Dataset excerpts:

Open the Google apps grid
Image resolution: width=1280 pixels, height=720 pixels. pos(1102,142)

---

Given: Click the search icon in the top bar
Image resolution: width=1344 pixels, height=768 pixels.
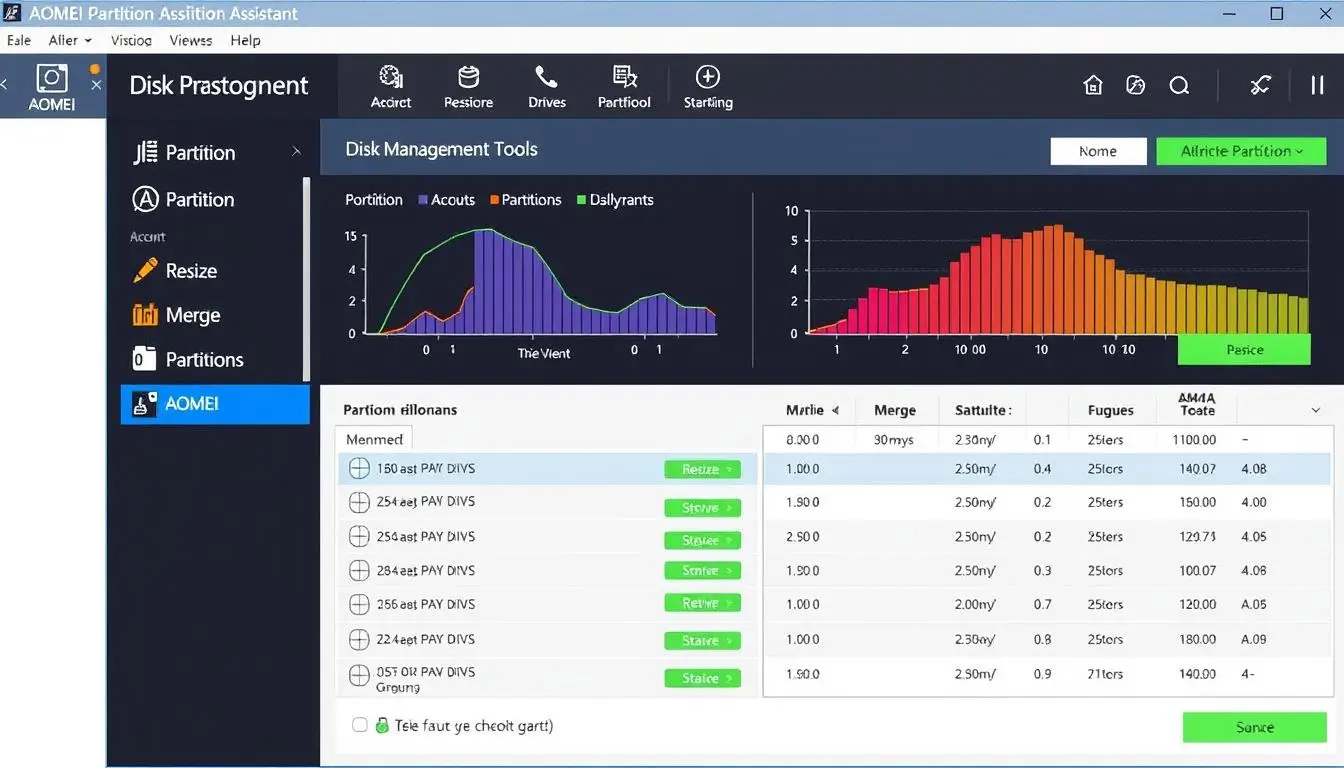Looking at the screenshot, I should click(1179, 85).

==

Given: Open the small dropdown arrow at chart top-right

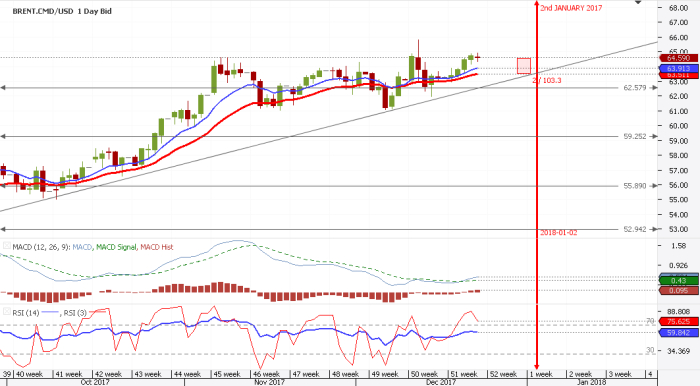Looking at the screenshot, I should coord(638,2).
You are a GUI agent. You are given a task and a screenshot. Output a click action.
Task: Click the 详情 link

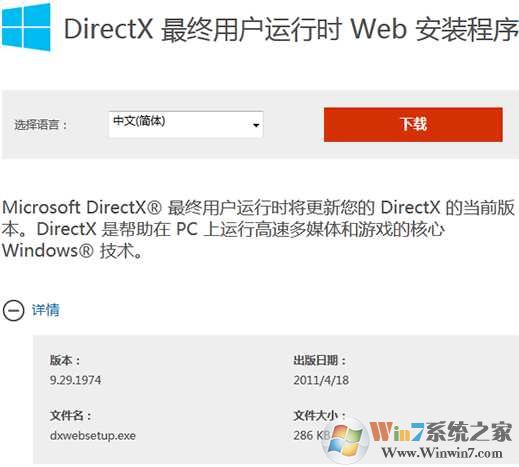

Problem to solve:
The reply should hold the entries above from the line with "Given: Open the" to the line with "Task: Click the 详情 link", duplicated exactly, pictures excluded.

Result:
Given: Open the small dropdown arrow at chart top-right

Looking at the screenshot, I should coord(638,2).
You are a GUI agent. You are given a task and a screenshot. Output a click action.
Task: Click the 详情 link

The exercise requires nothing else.